De Biasi: “A Catanzaro per vincere”

“In Calabria troveremo un ambiente caldo ed un avversario che giocherà a mille –ammonisce il tecnico granata- noi dovremo scender in campo con la giusta mentalità per puntare all’intera posta in palio”.

IL dogma di Gianni De Biasi è chiaro. Il suo Toro deve scendere sempre in campo per vincere, che l’avversario si chiami Albinoleffe o Atalanta la mentalità della squadra granata è quella del suo allenatore, che fa del gioco d’attacco il suo credo calcistico.

E dopo la convincente vittoria di martedì contro il Pescara il Torino cercherà di ripetersi domani a Catanzaro. Una trasferta che evoca ricordi non proprio piacevoli, visto che l’1-1 dello scorso anno, con i calabresi già condannati alla C, costò la panchina a Ezio Rossi, esonerato poi dopo il pareggio di Terni.
“Noi dovremo cercare di continuare su questa strada –ammonisce il tecnico- cercando sempre di imporre il nostro gioco, con l’umiltà di chi è consapevole che ogni trasferta nasconde tante insidie-. Poi a Catanzaro è sempre difficile giocare, troveremo un ambiente molto caldo, non per niente loro fanno molto meglio tra le mura amiche che in trasferta. Occhio a Corona, un attaccante tecnico, forte fisicamente e molto esperto”.

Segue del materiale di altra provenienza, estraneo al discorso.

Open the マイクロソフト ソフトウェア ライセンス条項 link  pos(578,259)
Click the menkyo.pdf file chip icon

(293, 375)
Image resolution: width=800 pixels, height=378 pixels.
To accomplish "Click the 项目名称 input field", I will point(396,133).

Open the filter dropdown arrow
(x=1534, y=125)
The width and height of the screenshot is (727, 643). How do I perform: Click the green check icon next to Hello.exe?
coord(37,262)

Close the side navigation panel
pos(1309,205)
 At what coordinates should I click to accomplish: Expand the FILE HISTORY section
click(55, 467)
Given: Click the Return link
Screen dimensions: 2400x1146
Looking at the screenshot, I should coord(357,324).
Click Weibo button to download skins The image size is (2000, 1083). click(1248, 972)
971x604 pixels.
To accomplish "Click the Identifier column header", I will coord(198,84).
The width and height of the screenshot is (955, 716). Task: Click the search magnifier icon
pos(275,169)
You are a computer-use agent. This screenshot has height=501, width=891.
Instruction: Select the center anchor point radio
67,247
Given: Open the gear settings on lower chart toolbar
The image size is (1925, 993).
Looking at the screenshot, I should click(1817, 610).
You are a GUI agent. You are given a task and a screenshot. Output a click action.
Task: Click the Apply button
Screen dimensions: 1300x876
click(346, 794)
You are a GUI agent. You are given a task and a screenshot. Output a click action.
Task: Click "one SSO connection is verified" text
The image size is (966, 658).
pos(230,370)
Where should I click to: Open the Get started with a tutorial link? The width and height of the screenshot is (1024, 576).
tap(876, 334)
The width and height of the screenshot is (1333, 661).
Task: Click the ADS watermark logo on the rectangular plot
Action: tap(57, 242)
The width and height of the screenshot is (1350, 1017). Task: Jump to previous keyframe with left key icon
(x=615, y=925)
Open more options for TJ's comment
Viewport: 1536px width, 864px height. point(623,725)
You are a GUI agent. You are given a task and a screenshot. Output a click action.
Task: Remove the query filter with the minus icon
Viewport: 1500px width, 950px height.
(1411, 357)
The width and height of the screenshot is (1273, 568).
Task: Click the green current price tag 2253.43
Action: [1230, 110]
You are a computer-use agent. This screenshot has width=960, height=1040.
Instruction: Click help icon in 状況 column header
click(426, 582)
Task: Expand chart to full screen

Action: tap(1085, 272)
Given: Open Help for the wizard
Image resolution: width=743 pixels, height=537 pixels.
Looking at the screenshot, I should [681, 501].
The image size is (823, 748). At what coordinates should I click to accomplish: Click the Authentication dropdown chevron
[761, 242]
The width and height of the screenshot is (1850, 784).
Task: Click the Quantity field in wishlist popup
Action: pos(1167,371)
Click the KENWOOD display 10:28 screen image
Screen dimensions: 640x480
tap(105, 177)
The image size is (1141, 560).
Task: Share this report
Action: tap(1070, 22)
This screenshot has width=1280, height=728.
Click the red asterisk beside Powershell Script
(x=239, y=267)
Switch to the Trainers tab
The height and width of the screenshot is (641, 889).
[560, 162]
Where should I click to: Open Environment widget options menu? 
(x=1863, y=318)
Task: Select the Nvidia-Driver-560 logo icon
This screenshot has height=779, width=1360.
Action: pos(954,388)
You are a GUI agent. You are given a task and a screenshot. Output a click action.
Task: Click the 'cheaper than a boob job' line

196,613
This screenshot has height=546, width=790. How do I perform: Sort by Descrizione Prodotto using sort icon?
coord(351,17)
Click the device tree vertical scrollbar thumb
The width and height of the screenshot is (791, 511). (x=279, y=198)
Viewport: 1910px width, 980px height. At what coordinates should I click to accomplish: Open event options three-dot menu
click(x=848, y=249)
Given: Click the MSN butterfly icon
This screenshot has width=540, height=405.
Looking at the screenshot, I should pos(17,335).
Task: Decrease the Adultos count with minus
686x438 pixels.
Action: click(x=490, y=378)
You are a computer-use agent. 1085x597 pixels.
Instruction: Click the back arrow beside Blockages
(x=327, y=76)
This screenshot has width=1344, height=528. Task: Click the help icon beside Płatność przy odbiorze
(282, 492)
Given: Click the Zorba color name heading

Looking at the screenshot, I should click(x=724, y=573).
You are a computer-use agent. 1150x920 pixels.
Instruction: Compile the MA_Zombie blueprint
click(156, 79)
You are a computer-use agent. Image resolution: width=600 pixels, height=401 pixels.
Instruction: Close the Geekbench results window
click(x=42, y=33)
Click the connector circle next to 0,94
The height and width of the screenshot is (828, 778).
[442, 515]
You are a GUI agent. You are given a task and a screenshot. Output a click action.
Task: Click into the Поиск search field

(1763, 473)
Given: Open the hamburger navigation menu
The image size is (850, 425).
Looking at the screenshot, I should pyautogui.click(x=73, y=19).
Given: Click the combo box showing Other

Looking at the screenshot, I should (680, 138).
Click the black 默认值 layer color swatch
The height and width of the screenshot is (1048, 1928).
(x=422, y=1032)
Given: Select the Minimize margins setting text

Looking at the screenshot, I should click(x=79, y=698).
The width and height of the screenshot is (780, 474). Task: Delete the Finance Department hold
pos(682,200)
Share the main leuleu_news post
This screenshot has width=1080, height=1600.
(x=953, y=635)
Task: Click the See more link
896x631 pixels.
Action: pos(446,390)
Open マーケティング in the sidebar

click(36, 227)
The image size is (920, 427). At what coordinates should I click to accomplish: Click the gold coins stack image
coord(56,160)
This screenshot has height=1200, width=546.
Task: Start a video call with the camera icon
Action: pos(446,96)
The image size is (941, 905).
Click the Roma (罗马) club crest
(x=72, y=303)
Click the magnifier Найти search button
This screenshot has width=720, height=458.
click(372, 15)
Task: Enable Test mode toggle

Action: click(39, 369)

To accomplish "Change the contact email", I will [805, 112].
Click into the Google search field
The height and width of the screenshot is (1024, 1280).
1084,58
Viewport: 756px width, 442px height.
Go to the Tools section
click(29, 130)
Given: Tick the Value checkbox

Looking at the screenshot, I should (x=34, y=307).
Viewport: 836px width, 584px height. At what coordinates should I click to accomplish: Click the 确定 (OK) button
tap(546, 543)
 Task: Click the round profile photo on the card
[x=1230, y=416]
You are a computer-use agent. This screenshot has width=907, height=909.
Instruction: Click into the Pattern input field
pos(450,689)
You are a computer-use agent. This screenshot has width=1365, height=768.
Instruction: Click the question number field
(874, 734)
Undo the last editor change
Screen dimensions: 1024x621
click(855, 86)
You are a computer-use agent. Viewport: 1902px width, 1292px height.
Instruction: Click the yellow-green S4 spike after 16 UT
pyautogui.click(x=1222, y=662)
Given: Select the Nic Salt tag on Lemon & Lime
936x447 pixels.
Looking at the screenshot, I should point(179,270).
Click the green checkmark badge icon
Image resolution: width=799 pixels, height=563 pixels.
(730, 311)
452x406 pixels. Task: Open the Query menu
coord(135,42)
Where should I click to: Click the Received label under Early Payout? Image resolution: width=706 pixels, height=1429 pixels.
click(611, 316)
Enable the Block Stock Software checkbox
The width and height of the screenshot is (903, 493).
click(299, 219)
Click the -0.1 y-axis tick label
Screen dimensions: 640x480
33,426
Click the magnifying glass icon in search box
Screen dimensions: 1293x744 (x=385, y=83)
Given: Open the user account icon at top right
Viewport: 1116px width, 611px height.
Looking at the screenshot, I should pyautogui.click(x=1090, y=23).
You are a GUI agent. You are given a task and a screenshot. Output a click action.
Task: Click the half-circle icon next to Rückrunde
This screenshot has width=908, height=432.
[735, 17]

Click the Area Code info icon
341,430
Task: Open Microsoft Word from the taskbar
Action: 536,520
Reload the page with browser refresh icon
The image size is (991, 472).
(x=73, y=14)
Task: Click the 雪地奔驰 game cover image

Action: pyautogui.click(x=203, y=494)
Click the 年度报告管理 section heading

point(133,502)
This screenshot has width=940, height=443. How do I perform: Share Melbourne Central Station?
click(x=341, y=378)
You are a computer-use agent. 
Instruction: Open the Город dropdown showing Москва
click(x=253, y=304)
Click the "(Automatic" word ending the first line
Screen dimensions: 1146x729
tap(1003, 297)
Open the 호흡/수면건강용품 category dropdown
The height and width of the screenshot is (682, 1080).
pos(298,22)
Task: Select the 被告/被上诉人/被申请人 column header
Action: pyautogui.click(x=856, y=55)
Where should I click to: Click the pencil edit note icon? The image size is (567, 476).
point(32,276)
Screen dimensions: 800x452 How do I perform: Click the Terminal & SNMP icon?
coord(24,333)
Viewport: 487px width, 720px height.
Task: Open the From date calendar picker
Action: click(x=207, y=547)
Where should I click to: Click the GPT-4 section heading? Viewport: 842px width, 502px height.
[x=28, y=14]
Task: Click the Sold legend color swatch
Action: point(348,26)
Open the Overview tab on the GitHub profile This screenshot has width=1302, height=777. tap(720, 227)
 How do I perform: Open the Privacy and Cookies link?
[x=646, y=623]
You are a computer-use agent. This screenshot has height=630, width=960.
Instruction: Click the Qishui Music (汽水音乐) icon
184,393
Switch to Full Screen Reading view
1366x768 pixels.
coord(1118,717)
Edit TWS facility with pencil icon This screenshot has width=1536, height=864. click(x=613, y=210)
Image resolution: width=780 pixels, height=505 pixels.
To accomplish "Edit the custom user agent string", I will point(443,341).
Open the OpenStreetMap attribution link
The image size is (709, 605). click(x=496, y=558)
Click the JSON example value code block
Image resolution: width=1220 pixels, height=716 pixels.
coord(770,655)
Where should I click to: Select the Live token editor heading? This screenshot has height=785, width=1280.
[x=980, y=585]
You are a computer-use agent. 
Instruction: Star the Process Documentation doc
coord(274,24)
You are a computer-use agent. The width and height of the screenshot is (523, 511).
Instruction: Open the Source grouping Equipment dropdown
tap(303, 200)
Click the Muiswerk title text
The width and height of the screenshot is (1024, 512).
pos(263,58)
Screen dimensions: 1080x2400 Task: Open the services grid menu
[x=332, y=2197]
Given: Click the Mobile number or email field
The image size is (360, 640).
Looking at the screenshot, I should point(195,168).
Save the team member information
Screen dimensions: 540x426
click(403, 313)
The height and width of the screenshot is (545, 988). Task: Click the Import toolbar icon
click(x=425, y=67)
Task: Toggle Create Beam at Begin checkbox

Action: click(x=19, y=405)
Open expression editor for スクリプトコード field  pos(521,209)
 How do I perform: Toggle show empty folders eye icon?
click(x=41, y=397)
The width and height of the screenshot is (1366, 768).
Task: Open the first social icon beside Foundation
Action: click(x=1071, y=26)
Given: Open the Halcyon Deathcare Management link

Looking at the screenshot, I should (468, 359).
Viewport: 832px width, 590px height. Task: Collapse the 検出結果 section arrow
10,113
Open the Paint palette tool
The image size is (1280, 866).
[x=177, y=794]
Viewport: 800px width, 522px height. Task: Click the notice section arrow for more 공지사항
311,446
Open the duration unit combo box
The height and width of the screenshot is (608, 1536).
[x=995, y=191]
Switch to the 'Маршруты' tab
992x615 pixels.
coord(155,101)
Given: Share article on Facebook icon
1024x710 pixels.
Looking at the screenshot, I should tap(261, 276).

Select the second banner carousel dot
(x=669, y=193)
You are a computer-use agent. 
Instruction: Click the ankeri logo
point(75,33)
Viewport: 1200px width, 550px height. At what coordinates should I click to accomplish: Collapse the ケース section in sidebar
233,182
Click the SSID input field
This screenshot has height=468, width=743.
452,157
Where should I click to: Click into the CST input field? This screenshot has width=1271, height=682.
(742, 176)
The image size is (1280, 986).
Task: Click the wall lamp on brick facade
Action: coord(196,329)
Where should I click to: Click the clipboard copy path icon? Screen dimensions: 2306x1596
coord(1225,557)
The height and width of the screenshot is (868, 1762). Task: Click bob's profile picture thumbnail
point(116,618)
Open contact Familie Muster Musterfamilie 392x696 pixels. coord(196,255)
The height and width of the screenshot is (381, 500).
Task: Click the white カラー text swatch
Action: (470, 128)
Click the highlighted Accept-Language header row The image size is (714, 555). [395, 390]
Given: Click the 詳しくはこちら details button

Buso, allenatore dei calabresi, ha messo il Toro in pole position, al pari con l’Atalanta, per la vittoria di questo campionato: “Certo l’inizio è incoraggiante, ma la strada da percorrere è ancora lunga. Non dimentichiamoci che questa squadra gioca insieme da appena tre settimane. Non dobbiamo illudere nessuno, noi stessi dobbiamo ancora capire qual è la nostra reale forza. Possiamo solo promettere che onoreremo al meglio la maglia che indossiamo”.
Ma questo Toro ha già dimostrato di avere gli attributi: “Il carattere della squadra mi soddisfa in pieno. Anche a Pescara siamo venuti fuori alla distanza, non mollando mai di un centimetro”.

Intanto Urbano Cairo ha già onorato gli impegni, pagando le prime mensilità, e presto discuterà con la squadra un premio promozione: “Non voglio entrare in discorsi di natura economica –dice De Biasi- ma fin dall’inizio il presidente si diceva stupito del fatto che alcune società di calcio non pagassero puntualmente gli stipendi. Lui ha un ottica diversa”.